The exhibition Mirrored will be presented in the 2017 edition of the Nordic Pavilion at the 57th International Art Exhibition, la Biennale di Venezia. Mirrored is a group exhibition featuring works by six artists from different generations: Siri Aurdal, Nina Canell, Charlotte Johannesson, Jumana Manna, Pasi “Sleeping” Myllymäki, and Mika Taanila.
“The artists in Mirrored present a mapping of connections that override the national and regional boundaries, and instead track a more multi-faceted view of how artistic practice may connect”, says curator Mats Stjernstedt.
The exhibition Mirrored attempts to avoid a topical approach, to focus on challenging a self-image reflected in, or stereotypes projected on, the Nordic countries. Mirrored thus suggest a “placeless place”, to borrow Guiliana Bruno’s allegory on mirrors.
Siri Aurdal (b. 1937), Charlotte Johannesson (b. 1943), and Pasi “Sleeping” Myllymäki (b. 1950) are innovators who, to some extent, have created and articulated the artistic realms they later came to work within. All three artists can be described as atypical for the Nordic Pavilion’s extended architecture, as much landscape and outdoor experience as an enclosed space. Their works are examples of urban art and urbanity that was ahead of its time in exploring industrial material, digital space, or design experiments with moving images. Aurdal’s module-based sculptures challenge the sculpture medium and establish new premises for it. Johannesson took her cue from traditional textile crafts and translated the logical setup of tapestries into computer-based pixels. Before giving up his film practice, Myllymäki produced forty-four super-8 films from 1976 to 1985; these films explore a wide range of elements from graphic design to performative actions.

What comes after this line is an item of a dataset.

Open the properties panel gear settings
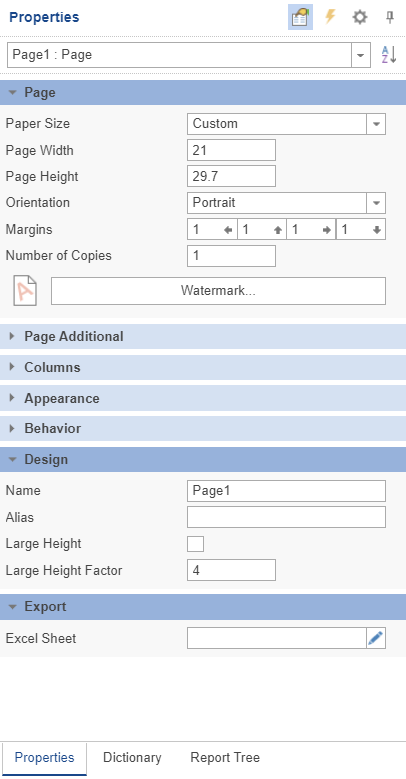pos(360,17)
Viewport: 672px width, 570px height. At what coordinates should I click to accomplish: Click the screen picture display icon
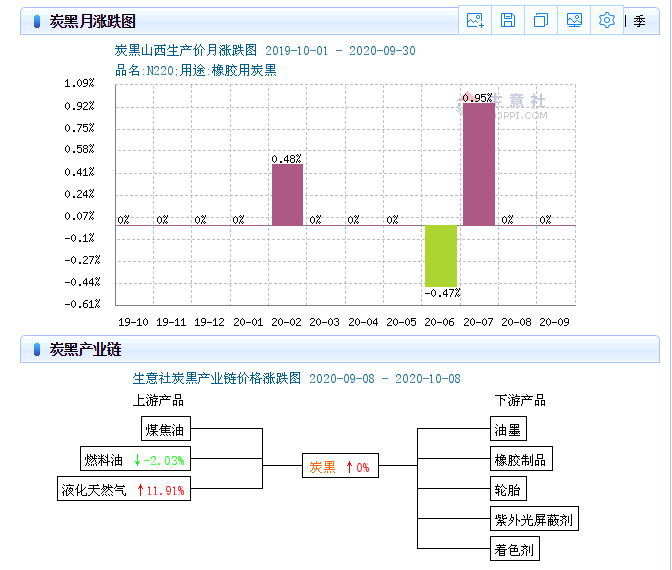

A similar interest in urban subject matter, expressed, for instance, through material transformation or political content, intersects the works of the following artists; Mika Taanila (b. 1965) is primarily recognised for producing temporal artworks in film, video and sound. For the present exhibition, Taanila uses montage technique to create a cut-out project in cinematic literature. Nina Canell’s (b. 1979) experimental mode of relating to sculpture and installation, considers the place and displacement of energy. However, like Taanila’s film and sound work, they have a temporal quality, as Canell converts sculpture’s often fixed form into open-ended processes. The works of Jumana Manna (b. 1987) explore how power is articulated through relationships, often focusing on the body and materiality in relation to narratives of nationalism and histories of place. In her sculptural work, Manna indirectly unfolds representation, creating a visual language of absence and substitutes.